:: Work request A ::
Answer these from the Janjira siege text, one line per answer, marked (i), (ii), (iii) as below.
(i) Who was sent to Janjira in early January 1682?
(ii) How many men made up the contingent that joined the forces at Rajpuri?
(iii) How wide and how deep was the channel Sambhaji tried to fill?
:: Work request B ::
List every person named in the Janjira siege text, giving each one only once.
:: Work request C ::
Reproduce the Janjira siege text word for word from "In early January" to "of 20,000 men.".

:: Extract ::
== Segment start ==
In early January 1682, Dadaji Raghunath Deshpande, a Maratha general, was dispatched to Janjira, the capital of the Siddis. Sambhaji pledged to appoint him as one of the eight Pradhans of the Maratha empire if he successfully besieged and captured the Janjira fort. By the final days of December 1681, Durga Das Rathore, the Rajput general of Marwar, and Prince Akbar, the son of Aurangzeb who rebelled against the Mughals, formed an alliance with Sambhaji against the Siddis. They converged with the forces of Raghunath Deshpande at Rajpuri, bringing a contingent of 20,000 men.

During the siege of Janjira, Sambhaji devised a cunning scheme with the assistance of Kondaji Farzand. They orchestrated a plot for Janjira's defection. Kondaji pretended to have a falling out and joined the Siddis, intending to detonate the Siddi magazine on the day specified by Sambhaji for the attack. Additionally, Kondaji brought women to corrupt the garrison. However, one of them had been the mistress of a Siddi officer, who learned of the plot. As a result, Kondaji and his associates were executed. Sambhaji then endeavored to fill the channel, which was eight hundred yards wide and thirty feet deep, with stones and rock fragments, aiming to create a causeway for the assaulting parties. However, Sambhaji's presence was short-lived as he was compelled to abandon the siege. He left ten thousand men under Raghunath Deshpande's command at Janjira due to ongoing Mughal attacks in the Konkan region, including the capture of the Kalyan fort.
== Segment end ==
:: Source material ::
== Segment start ==
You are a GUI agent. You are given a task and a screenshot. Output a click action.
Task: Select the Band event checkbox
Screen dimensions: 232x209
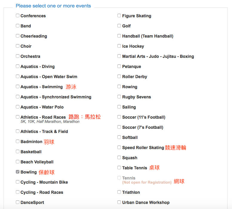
== Segment end ==
:: Answer box A ::
(i) Dadaji Raghunath Deshpande, a Maratha general.
(ii) 20,000 men.
(iii) Eight hundred yards wide and thirty feet deep.

:: Answer box B ::
Dadaji Raghunath Deshpande
Sambhaji
Durga Das Rathore
Prince Akbar
Aurangzeb
Kondaji Farzand

:: Answer box C ::
In early January 1682, Dadaji Raghunath Deshpande, a Maratha general, was dispatched to Janjira, the capital of the Siddis. Sambhaji pledged to appoint him as one of the eight Pradhans of the Maratha empire if he successfully besieged and captured the Janjira fort. By the final days of December 1681, Durga Das Rathore, the Rajput general of Marwar, and Prince Akbar, the son of Aurangzeb who rebelled against the Mughals, formed an alliance with Sambhaji against the Siddis. They converged with the forces of Raghunath Deshpande at Rajpuri, bringing a contingent of 20,000 men.